FIT100 Winter 2002
Lab Activity 11
"My Ice Cream Parlor"
This activity will spread over two lab sections. In it, you will continue to get practice with VB features you already have seen (such as collections), and learn some new ones which will be useful for the last part of Project 2. In particular, the "for each" loop will be needed, and later on, new ways to manipulate strings.
0. Please read at least steps 1-3 before starting.
1. Play around with this program, until you figure out what it does.
2. Your next job is to build a VB program that works more or less like that one. To save time getting started, you can make local copy of this form, and upload it to your Dante account for safekeeping, too. Create a VB project that incorporates this form. Before making any changed, get the form running (it won't do anything but display).
3. Here's an important groundrule for this lab: you can't make any changes to the objects by using the VB property boxes! That means that to change captions, colors, fonts, etc. you have to write VB program statements, in some appropriate SUB.
Most of the initial setting up of captions, etc. should be done in the form load event handling. Begin with this event handler, and write as many statements as are needed to get the form looking approximately correct. You can add objects if you wish; it's not absolutely necessary. If you do: you must change their properties (except the object name) via VB statements, not with the property box.
You should define some variables at the top to hold values like the cost per scoop, the tax, etc. Set those values in the form load event. Then you can use those variables to display the information at the top.
Test as you go.
4. Once the form starts to look roughly OK, begin writing event handlers. Your final program doesn't have to be as fancy as the sample, but it must allow the user to specify how many scoops, and compute the correct total price.
Make your changes a few at a time, and test carefully after each few changes. Here's a suggested order for proceeding:
Now you are done with the first big step. Be sure to save your work as you go along. It is also wise to make additional copies for backup as you go.
5. Ready for the next big jump? Read through at least the next three steps carefully. The main addition will be the flavors. The owner of the store can add new flavors and the customer has to specify a flavor. Here is a sample to play with. Try different things. What happens if the customer types a flavor that is not in the list? or types something that is capitalized differently?
6. When you feel you understand what the program is supposed to do, start on your version of it. Do NOT modify the form you built earlier. Instead, make a copy of it, with a different name, and use that.
7. Store the flavors in a Collection. You can declare it at the top this way:
Dim colFlavors as new Collection
8. In the form load SUB, place at least one flavor initially in the collection. For this lab, the flavors don't need special keys. If you say
colFlavors.add("vanilla")
the item "vanilla" is added, and will have a default number key. The key for the 1st element you add is 0, the next is 1, etc. But you won't actually have to use these numbers.
9. Get the program running again, without the flavor choice by the customer or the add flavor commands.

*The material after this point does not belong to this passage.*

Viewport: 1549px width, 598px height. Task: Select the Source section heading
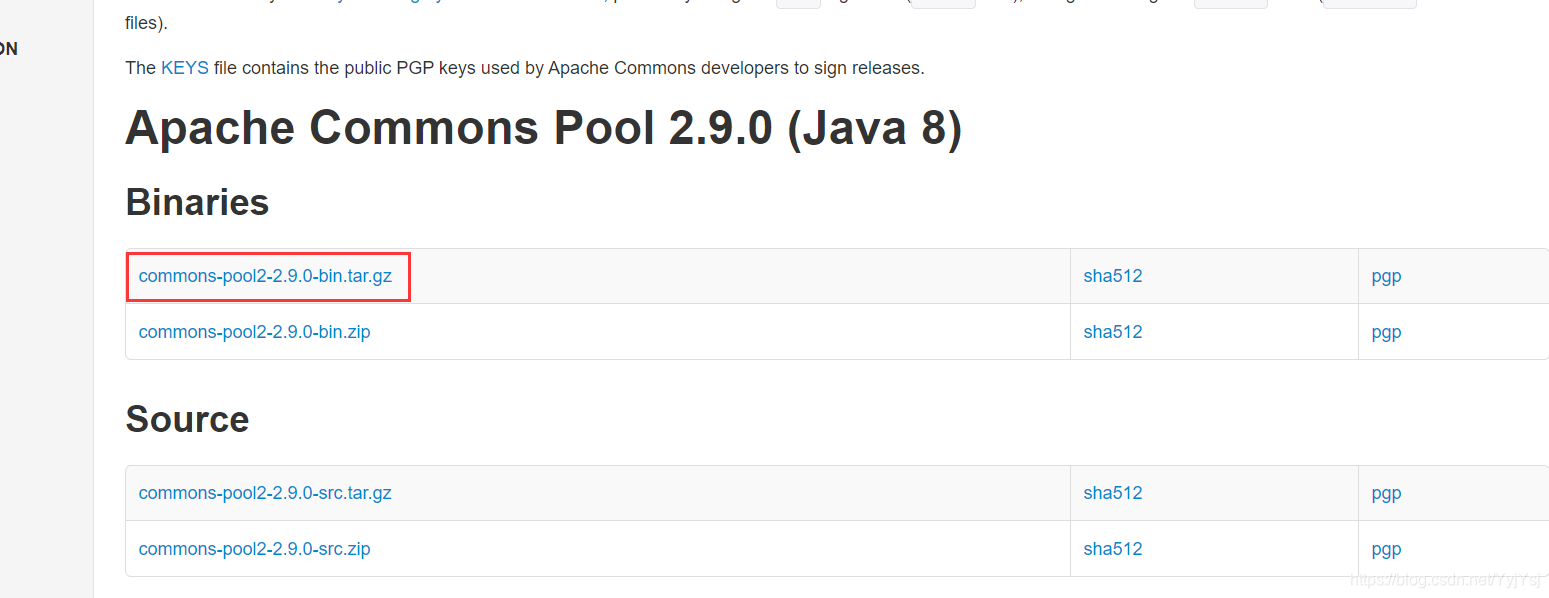[x=187, y=419]
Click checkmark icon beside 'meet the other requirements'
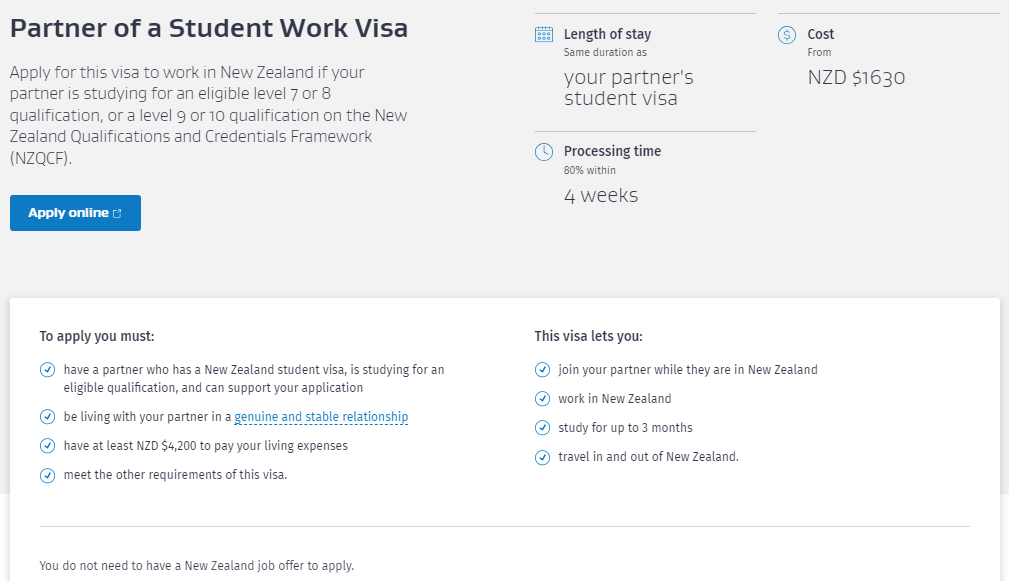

10. Now, write a SUB like this:
private sub showFlavors ( )
' a bunch of stuff
end sub
The purpose of this sub is to find all the flavors in the collection, and write them into the flavors label (yellow in the sample). This involves a new type of VB statement. Here's the outline of what you need to do:
dim flavor
for each flavor in colFlavors ' required -- write it just like this
' write statements here to modify the flavors label.

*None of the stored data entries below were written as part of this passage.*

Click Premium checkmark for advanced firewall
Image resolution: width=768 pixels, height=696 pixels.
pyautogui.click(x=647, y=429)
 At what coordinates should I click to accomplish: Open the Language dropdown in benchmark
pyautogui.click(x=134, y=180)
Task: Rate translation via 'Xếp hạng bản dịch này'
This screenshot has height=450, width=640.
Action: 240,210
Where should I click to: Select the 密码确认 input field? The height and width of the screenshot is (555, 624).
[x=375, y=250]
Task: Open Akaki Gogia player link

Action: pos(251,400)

' at this point in the program, the variable 'flavor' will contain exactly one of the items from the collection.
' you can treat it as a string. For example, you can concatenate it with another string
' these statements will be repeated automatically, once for each item in the collection
next flavor 'required
11. After your showFlavors is written, call it from the form load event handler, probably near the end. If everything is working, the initial flavors (the ones you add in the form load) will show up.
12. Next, add a text box to the form where the customer will type in the desired flavor. Change the event handlers to take this into account. Initially, don't do anything with what the customer types in, except maybe echo it back (the owner says: "OK, we have flavor X").

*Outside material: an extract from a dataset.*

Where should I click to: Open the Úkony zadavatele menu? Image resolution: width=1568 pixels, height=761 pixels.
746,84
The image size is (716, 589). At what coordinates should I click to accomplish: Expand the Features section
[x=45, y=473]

13. Now, add code to check whether what the user types in is in the collection. This will involve a "for each" loop like the one you used earlier. This time, you want to compare what the user typed in with each of the items in the collection. If there is a match, things are good and the sale continues. If there is not a match (what the customer wants is not in the table), then you have to make the customer type in again.
Preview of the next jump:
Suppose "Vanilla" is one of the flavors. As the program stands now, any of the following would be rejected: "vanilla", "Vanila", "vannila", "vanella", etc. Not very friendly! The goal of the next stage is this: if there is a match to at least the first two characters that the customer types in, regardless of case, then the input is considered correct.